“A cosa stai pensando?”
È una domanda così apparentemente semplice ma così profondamente complessa. Implica l’essere qui ed ora, l’essere centrati su se stessi: è quello che tutti domandano a Parthenope, la protagonista dell’omonimo film di Paolo Sorrentino. È quello che abbiamo chiesto anche noi a Dario Aita, l’interprete di Sandrino; l’ultima domanda in ordine cronologico di una chiacchierata profonda e sincera durante la quale Dario ci ha parlato dei suoi personaggi e, quindi, di sé stesso.
Abbiamo parlato delle sfumature dell’amore e del modo in cui sia un sentimento sempre nuovo, del sentire il tempo che scorre, del rapporto profondo creatosi sul set di Parthenope con gli altri attori protagonisti e con il regista, della magica dinamica dell’incontro e del riuscire a lasciarsi osservare. Tra i ricordi delle esperienza passate, la bellezza del momento presente e le aspettative per il futuro (anche come regista), Dario Aita è la nostra Cover Story di Dicembre.

=-=-=-=-=

• **Cosa fare**
Restituisci per intero l'estratto su Dario Aita riportato sopra, senza alcuna modifica.

• **Dati forniti**
=-=-=-=-=

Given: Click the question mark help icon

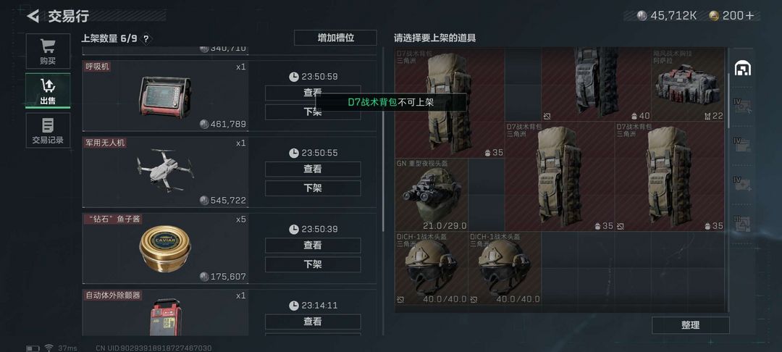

=-=-=-=-=

• **Risposta**
“A cosa stai pensando?”
È una domanda così apparentemente semplice ma così profondamente complessa. Implica l’essere qui ed ora, l’essere centrati su se stessi: è quello che tutti domandano a Parthenope, la protagonista dell’omonimo film di Paolo Sorrentino. È quello che abbiamo chiesto anche noi a Dario Aita, l’interprete di Sandrino; l’ultima domanda in ordine cronologico di una chiacchierata profonda e sincera durante la quale Dario ci ha parlato dei suoi personaggi e, quindi, di sé stesso.
Abbiamo parlato delle sfumature dell’amore e del modo in cui sia un sentimento sempre nuovo, del sentire il tempo che scorre, del rapporto profondo creatosi sul set di Parthenope con gli altri attori protagonisti e con il regista, della magica dinamica dell’incontro e del riuscire a lasciarsi osservare. Tra i ricordi delle esperienza passate, la bellezza del momento presente e le aspettative per il futuro (anche come regista), Dario Aita è la nostra Cover Story di Dicembre.